Case ID: f2d_869/html/1055-01.html
Source: Caselaw Access Project
Author: {"author": "POSNER, Circuit Judge.", "license": "Public Domain", "url": "https://static.case.law/"}
Date Created: 2024-08-24T03:29:51.129683

Robert FISHER, Plaintiff-Appellant, v. Otis R. BOWEN, Secretary of Health and Human Services, Defendant-Appellee.
    No. 88-1941.
    United States Court of Appeals, Seventh Circuit.
    Argued Jan. 24, 1989.
    Decided Feb. 24, 1989.
    Daniel Galatzer, Chicago, 111., for plaintiff-appellant.
    Donna L. Calvert, Asst. Reg. Counsel, Dept, of Health and Human Services, Chicago, 111., for defendant-appellee.
    Before POSNER, FLAUM, and KANNE, Circuit Judges.
   POSNER, Circuit Judge.

The Social Security Administration denied Robert Fisher’s application for disability benefits and the district court upheld the denial. A person whose IQ is between 60 and 69 is deemed to be totally disabled, regardless of his ability to do whatever work he has done in the past, if in addition to the low IQ he has “a physical or other mental [other than the low IQ, that is] impairment imposing additional and significant work-related limitation of function.” 29 C.F.R. pt. 404, subpt. P, app. 1, § 12.05(c); cf. Nelson v. Bowen, 855 F.2d 503, 504 n. 2 (7th Cir.1988). Fisher’s IQ has been found to be 62; the dispute is over whether he has another impairment— either alcoholism or psychosis — which imposes an “additional and significant work-related limitation of function.” The administrative law judge thought not, and went on to ask whether Fisher retains the capacity to perform his last job, which was as a janitor, and concluded that he did. This conclusion is not contested, so Fisher must persuade us that the finding that he does not have another impairment which imposes an “additional and significant work-related limitation of function” is unsupported.

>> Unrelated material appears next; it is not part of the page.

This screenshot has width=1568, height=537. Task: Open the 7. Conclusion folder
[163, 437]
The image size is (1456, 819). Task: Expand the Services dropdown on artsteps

Robert Fisher was 30 at the time of his hearing before the administrative law judge. He was the eighth of eleven siblings, only six of whom are still living; two were murdered. One of his siblings is in prison for attempted murder. At the age of nine Fisher saw a person killed. Fisher’s father picked on Fisher, and it was Fisher who years later discovered his father’s body when the father died. Not surprisingly in view of his low IQ, Fisher was a slow student, although he did not drop out of high school until the eleventh grade. He married at the age of 17, but the marriage soon broke up, although not before he had a son, who visits him occasionally. Fisher has not worked since being fired from his janitorial job more than a decade ago for having alcohol on his breath. He lives with his mother, and helps her a bit about the house, but for the most part lives an idle and, by his own admission, an aimless life. He has no car, and socializes little. Although he has a girl friend he sees her only intermittently. He watches television (but not the news, because it makes him sad), listens to popular music, and reads comic books, as well as the newspaper comics and horoscope. He sleeps a great deal. He does some panhandling, and some shoplifting for which he is occasionally arrested. But he has never been in serious criminal trouble and he is polite, clean, well-dressed — even (at least at his interviews with the psychologists in the case) stylish. He drinks beer almost every day — about a quart but sometimes as much as 48 ounces (one and a half quarts). He testified that drinking 48 ounces does not make him drunk, although occasionally he is high. He used to drink cheap wine by the quart — enough to make him sick, which drove him to spend several days at a detoxification center. But by the time of the hearing, his drinking was, by his own testimony, under control. A psychologist who examined Fisher in 1984, two years before the hearing, said in his report, “He appears to live to drink,” but it appears that Fisher’s drinking problem was much less serious at the time of his disability hearing (1986) than it had been two years earlier. Neither of the other psychological reports submitted at the hearing indicates a current drinking problem, and the administrative law judge was entitled to conclude that the problem, if any, did not impose an additional significant limitation on Fisher’s ability to work.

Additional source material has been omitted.